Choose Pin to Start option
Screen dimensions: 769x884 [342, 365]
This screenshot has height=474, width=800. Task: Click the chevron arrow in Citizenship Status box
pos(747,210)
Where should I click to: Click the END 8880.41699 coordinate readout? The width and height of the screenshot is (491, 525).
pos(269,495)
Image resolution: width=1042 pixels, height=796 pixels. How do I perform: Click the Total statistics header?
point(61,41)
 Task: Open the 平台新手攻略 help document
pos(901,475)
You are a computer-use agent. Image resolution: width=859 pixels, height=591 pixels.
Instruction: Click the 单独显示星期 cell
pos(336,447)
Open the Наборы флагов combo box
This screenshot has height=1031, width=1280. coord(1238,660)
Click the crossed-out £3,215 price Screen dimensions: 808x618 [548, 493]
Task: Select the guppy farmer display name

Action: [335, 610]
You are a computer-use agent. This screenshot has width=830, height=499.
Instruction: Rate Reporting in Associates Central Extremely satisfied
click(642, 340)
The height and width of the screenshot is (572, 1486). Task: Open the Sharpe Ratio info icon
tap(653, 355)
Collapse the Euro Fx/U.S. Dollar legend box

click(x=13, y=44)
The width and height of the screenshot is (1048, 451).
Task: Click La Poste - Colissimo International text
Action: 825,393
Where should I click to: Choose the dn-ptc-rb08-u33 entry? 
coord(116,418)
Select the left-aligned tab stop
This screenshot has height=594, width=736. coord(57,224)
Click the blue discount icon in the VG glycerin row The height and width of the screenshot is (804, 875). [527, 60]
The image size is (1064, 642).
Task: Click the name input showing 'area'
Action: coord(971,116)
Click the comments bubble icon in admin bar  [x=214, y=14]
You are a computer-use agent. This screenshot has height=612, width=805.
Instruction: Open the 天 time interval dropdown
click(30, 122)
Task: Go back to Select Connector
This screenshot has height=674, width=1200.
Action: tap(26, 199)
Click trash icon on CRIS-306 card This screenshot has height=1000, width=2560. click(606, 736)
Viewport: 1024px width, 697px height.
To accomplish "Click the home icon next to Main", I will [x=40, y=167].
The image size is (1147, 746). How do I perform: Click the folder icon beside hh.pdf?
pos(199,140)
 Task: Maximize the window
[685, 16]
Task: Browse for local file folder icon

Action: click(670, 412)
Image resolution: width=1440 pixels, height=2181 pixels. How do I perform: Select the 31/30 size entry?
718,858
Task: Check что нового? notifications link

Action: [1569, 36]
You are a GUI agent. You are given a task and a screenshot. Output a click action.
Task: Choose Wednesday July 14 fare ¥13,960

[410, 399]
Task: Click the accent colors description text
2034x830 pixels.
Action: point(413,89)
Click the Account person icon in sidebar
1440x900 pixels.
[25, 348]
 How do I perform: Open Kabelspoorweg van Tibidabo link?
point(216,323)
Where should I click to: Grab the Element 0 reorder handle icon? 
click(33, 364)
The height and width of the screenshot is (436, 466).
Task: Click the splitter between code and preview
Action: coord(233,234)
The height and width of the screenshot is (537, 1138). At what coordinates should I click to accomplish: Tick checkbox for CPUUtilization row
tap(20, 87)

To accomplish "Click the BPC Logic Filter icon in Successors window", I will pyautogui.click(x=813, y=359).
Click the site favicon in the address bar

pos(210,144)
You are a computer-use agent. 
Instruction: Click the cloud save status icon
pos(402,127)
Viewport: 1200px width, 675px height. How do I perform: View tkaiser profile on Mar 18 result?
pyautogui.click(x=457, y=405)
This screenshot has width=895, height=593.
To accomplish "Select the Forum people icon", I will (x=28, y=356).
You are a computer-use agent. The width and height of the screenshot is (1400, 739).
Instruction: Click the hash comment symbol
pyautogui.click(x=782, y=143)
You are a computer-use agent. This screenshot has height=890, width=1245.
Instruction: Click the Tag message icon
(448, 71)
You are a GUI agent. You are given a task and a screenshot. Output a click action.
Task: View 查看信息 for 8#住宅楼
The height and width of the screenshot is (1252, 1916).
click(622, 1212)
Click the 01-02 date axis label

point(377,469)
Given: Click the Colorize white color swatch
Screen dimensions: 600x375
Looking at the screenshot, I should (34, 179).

-=-=-=-=-

- [Problem details]: Set all of the entries down again, exactly as they were given.

- [Answer area]:
Choose Pin to Start option
Screen dimensions: 769x884 [342, 365]
This screenshot has height=474, width=800. Task: Click the chevron arrow in Citizenship Status box
pos(747,210)
Where should I click to: Click the END 8880.41699 coordinate readout? The width and height of the screenshot is (491, 525).
pos(269,495)
Image resolution: width=1042 pixels, height=796 pixels. How do I perform: Click the Total statistics header?
point(61,41)
 Task: Open the 平台新手攻略 help document
pos(901,475)
You are a computer-use agent. Image resolution: width=859 pixels, height=591 pixels.
Instruction: Click the 单独显示星期 cell
pos(336,447)
Open the Наборы флагов combo box
This screenshot has height=1031, width=1280. coord(1238,660)
Click the crossed-out £3,215 price Screen dimensions: 808x618 [548, 493]
Task: Select the guppy farmer display name

Action: [335, 610]
You are a computer-use agent. This screenshot has width=830, height=499.
Instruction: Rate Reporting in Associates Central Extremely satisfied
click(642, 340)
The height and width of the screenshot is (572, 1486). Task: Open the Sharpe Ratio info icon
tap(653, 355)
Collapse the Euro Fx/U.S. Dollar legend box

click(x=13, y=44)
The width and height of the screenshot is (1048, 451).
Task: Click La Poste - Colissimo International text
Action: 825,393
Where should I click to: Choose the dn-ptc-rb08-u33 entry? 
coord(116,418)
Select the left-aligned tab stop
This screenshot has height=594, width=736. coord(57,224)
Click the blue discount icon in the VG glycerin row The height and width of the screenshot is (804, 875). [527, 60]
The image size is (1064, 642).
Task: Click the name input showing 'area'
Action: coord(971,116)
Click the comments bubble icon in admin bar  [x=214, y=14]
You are a computer-use agent. This screenshot has height=612, width=805.
Instruction: Open the 天 time interval dropdown
click(30, 122)
Task: Go back to Select Connector
This screenshot has height=674, width=1200.
Action: tap(26, 199)
Click trash icon on CRIS-306 card This screenshot has height=1000, width=2560. click(606, 736)
Viewport: 1024px width, 697px height.
To accomplish "Click the home icon next to Main", I will [x=40, y=167].
The image size is (1147, 746). How do I perform: Click the folder icon beside hh.pdf?
pos(199,140)
 Task: Maximize the window
[685, 16]
Task: Browse for local file folder icon

Action: click(670, 412)
Image resolution: width=1440 pixels, height=2181 pixels. How do I perform: Select the 31/30 size entry?
718,858
Task: Check что нового? notifications link

Action: [1569, 36]
You are a GUI agent. You are given a task and a screenshot. Output a click action.
Task: Choose Wednesday July 14 fare ¥13,960

[410, 399]
Task: Click the accent colors description text
2034x830 pixels.
Action: point(413,89)
Click the Account person icon in sidebar
1440x900 pixels.
[25, 348]
 How do I perform: Open Kabelspoorweg van Tibidabo link?
point(216,323)
Where should I click to: Grab the Element 0 reorder handle icon? 
click(33, 364)
The height and width of the screenshot is (436, 466).
Task: Click the splitter between code and preview
Action: coord(233,234)
The height and width of the screenshot is (537, 1138). At what coordinates should I click to accomplish: Tick checkbox for CPUUtilization row
tap(20, 87)

To accomplish "Click the BPC Logic Filter icon in Successors window", I will pyautogui.click(x=813, y=359).
Click the site favicon in the address bar

pos(210,144)
You are a computer-use agent. 
Instruction: Click the cloud save status icon
pos(402,127)
Viewport: 1200px width, 675px height. How do I perform: View tkaiser profile on Mar 18 result?
pyautogui.click(x=457, y=405)
This screenshot has width=895, height=593.
To accomplish "Select the Forum people icon", I will (x=28, y=356).
You are a computer-use agent. The width and height of the screenshot is (1400, 739).
Instruction: Click the hash comment symbol
pyautogui.click(x=782, y=143)
You are a computer-use agent. This screenshot has height=890, width=1245.
Instruction: Click the Tag message icon
(448, 71)
You are a GUI agent. You are given a task and a screenshot. Output a click action.
Task: View 查看信息 for 8#住宅楼
The height and width of the screenshot is (1252, 1916).
click(622, 1212)
Click the 01-02 date axis label

point(377,469)
Given: Click the Colorize white color swatch
Screen dimensions: 600x375
Looking at the screenshot, I should (34, 179).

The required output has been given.